Instituto de Investigación y Desarrollo en Ingeniería de Procesos, Biotecnología y Energías Alternativas (PROBIEN), Consejo Nacional de Investigaciones Científicas y Técnicas de la República Argentina, Universidad Nacional del Comahue, Buenos Aires 1400, 8300 Neuquén, Argentina; Facultad de Ciencias Agrarias, Universidad Nacional del Comahue, Argentina.
Instituto de Investigación y Desarrollo en Ingeniería de Procesos, Biotecnología y Energías Alternativas (PROBIEN), Consejo Nacional de Investigaciones Científicas y Técnicas de la República Argentina, Universidad Nacional del Comahue, Buenos Aires 1400, 8300 Neuquén, Argentina; Facultad de Ciencias Médicas, Universidad Nacional del Comahue, Argentina.

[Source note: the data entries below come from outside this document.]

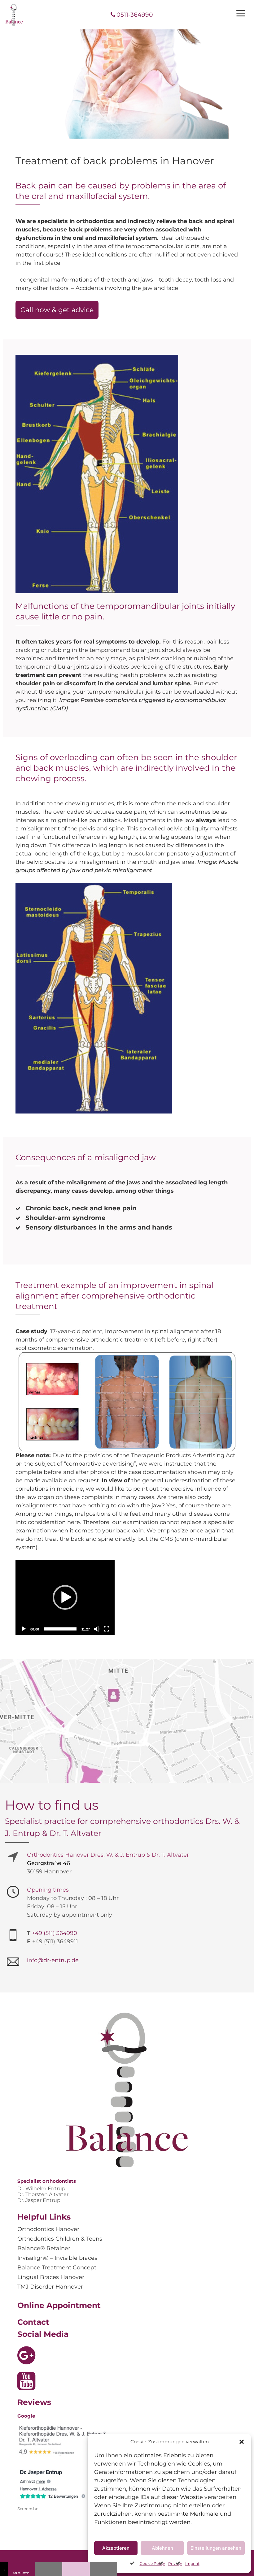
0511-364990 (134, 14)
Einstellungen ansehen (215, 2548)
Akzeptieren (115, 2548)
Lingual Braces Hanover (50, 2277)
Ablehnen (162, 2548)
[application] (65, 1597)
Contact (33, 2322)
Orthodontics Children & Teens (59, 2238)
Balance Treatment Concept (56, 2267)
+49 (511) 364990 (54, 1933)
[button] (242, 2442)
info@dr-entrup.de (53, 1960)
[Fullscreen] (106, 1629)
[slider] (60, 1628)
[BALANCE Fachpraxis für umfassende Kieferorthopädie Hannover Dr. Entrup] (14, 14)
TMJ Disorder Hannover (50, 2286)
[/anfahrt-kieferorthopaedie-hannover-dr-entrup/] (103, 2569)
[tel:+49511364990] (48, 2569)
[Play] (23, 1629)
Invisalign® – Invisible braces (57, 2258)
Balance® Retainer (43, 2248)
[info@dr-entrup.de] (76, 2569)
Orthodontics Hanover (48, 2229)
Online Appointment (59, 2305)
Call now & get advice (57, 310)
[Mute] (97, 1629)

Int J Food Microbiol. 2020 May 2;320:108500. doi: 10.1016/j.ijfoodmicro.2019.108500. Epub 2020 Jan 3.
Stress has been defined as any environmental factor that impairs the growth of a living organism. High concentrations of ethanol, sugars and SO as well as temperature variations occurring during winemaking processes are some recognized stress factors that yeasts must overcome in order to avoid stuck or sluggish fermentations. At least two of these factors -sugar and ethanol concentrations- are strongly influenced by the global warming, which become them a worry for the future years in the winemaking industry. One of the most interesting strategies to face this complex situation is the generation of hybrids possessing, in a single yeast strain, a broader range of stress factors tolerance than their parents. In the present study, we evaluated four artificial hybrids generated with S. cerevisiae, S. uvarum and S. eubayanus using a non-GMO-generating method, in their tolerance to a set of winemaking stress factors. Their capacity to overcome specific artificial winemaking situations associated with global warming was also analyzed. All four hybrids were able to grow in a wider temperature range (8-37 °C) than their parents. Hybrids showed intermediate tolerance to higher ethanol, sugar and sulphite concentrations than their parents. Additionally, the hybrids showed an excellent fermentative behaviour in musts containing high fructose concentrations at low temperature as well as under a condition mimicking a stuck fermentation.
压力被定义为任何损害生物生长的环境因素。在酿酒过程中,高浓度的乙醇、糖和 SO,以及温度变化都是酵母必须克服的一些公认的压力因素,以避免发酵停滞或缓慢。其中至少有两个因素——糖和乙醇浓度——受全球变暖的强烈影响,这使得它们成为未来几年酿酒行业的一个担忧。应对这种复杂情况的最有趣策略之一是生成具有比其亲本更广泛的压力因素耐受性的杂交种。在本研究中,我们使用非转基因生成方法评估了用 S. cerevisiae、S. uvarum 和 S. eubayanus 生成的四个人工杂交种,评估它们对一系列酿酒压力因素的耐受性。还分析了它们克服与全球变暖相关的特定人工酿酒情况的能力。四个杂交种都能够在更宽的温度范围内(8-37°C)生长。与亲本相比,杂交种对高乙醇、高糖和高亚硫酸盐浓度的耐受性处于中间水平。此外,杂交种在低温下含有高果糖浓度的葡萄汁以及模拟发酵停滞的条件下表现出良好的发酵性能。